Particularly, they said lawmakers were within their authority to target the companies they considered the most egregious among those considered to have misclassified employees as independent contractors.
"The legislature may have perceived Uber as the pioneer of the on-demand app-based business model that many other services replicated," Judge Jacqueline Nguyen wrote for the unanimous court in the decision. "It is certainly reasonable for the legislature to try to target the problem of misclassification at its origin."
The judges further said the court cannot consider whether the law actually would accomplish its stated purposes of improving working conditions, rather than just serving as a cudgel for the state and unions to use against disfavored businesses.
Uber and Postmates then appealed that ruling to the U.S. Supreme Court, seeking a declaration AB5 amounted to an unconstitutional direct governmental attack on their businesses.
The U.S. Supreme Court's denial of Uber's petition was issued without any stated dissents from the high court's nine justices.
In a statement published by the San Francisco Chronicle, an attorney for Uber said the company is confident Prop 22 will continue to shield them from the worst overreaches by the state of California and trial lawyers under AB5 and will allow the companies to continue operating in California.
“Fortunately, in Proposition 22, California voters rejected AB5 because it threatened to take away the flexible work opportunities of hundreds of thousands of Californians,” said attorney Theane Evangelis, of the firm of Gibson Dunn & Crutcher, of Los Angeles.

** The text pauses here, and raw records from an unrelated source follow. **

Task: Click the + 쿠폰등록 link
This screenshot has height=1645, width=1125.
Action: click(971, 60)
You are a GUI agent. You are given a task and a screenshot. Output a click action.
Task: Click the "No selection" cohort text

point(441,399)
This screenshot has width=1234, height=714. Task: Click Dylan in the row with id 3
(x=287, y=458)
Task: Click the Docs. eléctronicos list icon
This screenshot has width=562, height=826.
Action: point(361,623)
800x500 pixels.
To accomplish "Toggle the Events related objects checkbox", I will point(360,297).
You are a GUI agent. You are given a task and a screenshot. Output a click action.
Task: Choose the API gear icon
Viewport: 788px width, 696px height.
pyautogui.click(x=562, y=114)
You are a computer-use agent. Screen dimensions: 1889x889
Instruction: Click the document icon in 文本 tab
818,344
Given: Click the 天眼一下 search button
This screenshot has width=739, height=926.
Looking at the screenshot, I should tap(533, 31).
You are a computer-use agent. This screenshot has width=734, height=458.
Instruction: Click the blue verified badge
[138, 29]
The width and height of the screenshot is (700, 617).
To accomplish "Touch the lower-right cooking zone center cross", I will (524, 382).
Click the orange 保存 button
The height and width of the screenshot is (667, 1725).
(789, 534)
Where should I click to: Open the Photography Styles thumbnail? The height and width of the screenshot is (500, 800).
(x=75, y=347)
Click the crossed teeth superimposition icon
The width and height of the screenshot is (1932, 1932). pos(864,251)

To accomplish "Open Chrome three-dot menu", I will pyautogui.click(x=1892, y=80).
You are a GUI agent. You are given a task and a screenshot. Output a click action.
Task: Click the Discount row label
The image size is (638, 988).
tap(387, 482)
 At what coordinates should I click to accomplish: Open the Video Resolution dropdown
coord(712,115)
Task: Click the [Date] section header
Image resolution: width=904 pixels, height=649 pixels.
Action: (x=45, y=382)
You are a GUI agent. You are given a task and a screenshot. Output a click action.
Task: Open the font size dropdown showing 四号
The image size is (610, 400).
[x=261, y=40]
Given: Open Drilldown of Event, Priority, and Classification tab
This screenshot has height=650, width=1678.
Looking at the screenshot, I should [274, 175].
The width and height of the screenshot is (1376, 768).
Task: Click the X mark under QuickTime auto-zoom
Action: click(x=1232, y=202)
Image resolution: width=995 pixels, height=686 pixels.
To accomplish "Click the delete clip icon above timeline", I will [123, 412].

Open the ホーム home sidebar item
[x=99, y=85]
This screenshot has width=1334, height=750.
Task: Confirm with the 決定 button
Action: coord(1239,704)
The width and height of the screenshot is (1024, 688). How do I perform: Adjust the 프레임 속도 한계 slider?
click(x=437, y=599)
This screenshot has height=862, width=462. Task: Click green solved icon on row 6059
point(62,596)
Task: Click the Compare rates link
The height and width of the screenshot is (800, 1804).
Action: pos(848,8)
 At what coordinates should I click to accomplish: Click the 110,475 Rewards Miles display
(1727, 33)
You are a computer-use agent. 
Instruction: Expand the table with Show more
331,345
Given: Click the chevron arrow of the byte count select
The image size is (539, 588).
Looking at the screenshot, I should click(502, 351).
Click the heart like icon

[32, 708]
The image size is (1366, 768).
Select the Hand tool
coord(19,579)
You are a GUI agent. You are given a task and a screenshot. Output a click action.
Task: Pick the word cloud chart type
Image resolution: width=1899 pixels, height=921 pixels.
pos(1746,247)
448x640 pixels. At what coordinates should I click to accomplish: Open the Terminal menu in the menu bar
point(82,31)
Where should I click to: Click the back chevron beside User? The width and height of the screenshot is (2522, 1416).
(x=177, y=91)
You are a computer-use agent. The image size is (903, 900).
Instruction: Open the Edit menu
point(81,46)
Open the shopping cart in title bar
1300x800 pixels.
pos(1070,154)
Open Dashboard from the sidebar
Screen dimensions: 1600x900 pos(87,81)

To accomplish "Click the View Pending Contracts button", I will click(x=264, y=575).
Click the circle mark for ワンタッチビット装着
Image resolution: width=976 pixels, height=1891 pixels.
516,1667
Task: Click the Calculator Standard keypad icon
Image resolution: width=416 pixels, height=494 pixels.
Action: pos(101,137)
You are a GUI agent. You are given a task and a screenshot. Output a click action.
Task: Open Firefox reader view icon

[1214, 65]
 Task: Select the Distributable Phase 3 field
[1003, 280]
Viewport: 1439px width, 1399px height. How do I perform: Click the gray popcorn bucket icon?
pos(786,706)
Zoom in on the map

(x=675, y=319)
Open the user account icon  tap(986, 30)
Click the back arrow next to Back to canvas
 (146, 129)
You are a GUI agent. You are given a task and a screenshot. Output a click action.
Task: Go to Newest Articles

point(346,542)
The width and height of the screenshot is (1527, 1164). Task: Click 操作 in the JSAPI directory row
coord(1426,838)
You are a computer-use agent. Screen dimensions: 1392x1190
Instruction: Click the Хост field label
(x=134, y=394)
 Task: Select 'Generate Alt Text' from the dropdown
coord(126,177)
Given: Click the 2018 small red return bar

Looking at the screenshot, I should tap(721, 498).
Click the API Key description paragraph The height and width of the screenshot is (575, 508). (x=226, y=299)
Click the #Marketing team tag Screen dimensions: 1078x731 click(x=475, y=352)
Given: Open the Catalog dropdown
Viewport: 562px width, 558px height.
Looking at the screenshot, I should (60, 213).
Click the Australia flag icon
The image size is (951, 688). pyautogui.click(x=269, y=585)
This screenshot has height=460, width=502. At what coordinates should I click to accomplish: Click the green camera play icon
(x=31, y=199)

“Prop 22 remains the law of the land in California and ensures that drivers and couriers retain the independence and flexibility they want and also receive the benefits they deserve.”
The Supreme Court's denial comes just a week after the court similarly rejected a petition from Uber and Lyft to review a California state appeals court's decision allowing Attorney General Rob Bonta and the city attorneys of San Francisco, Los Angeles and San Diego to sue the rideshare companies in pursuit of a potentially big payday, accusing the companies of having violated AB5 in the period before voters enacted Prop 22.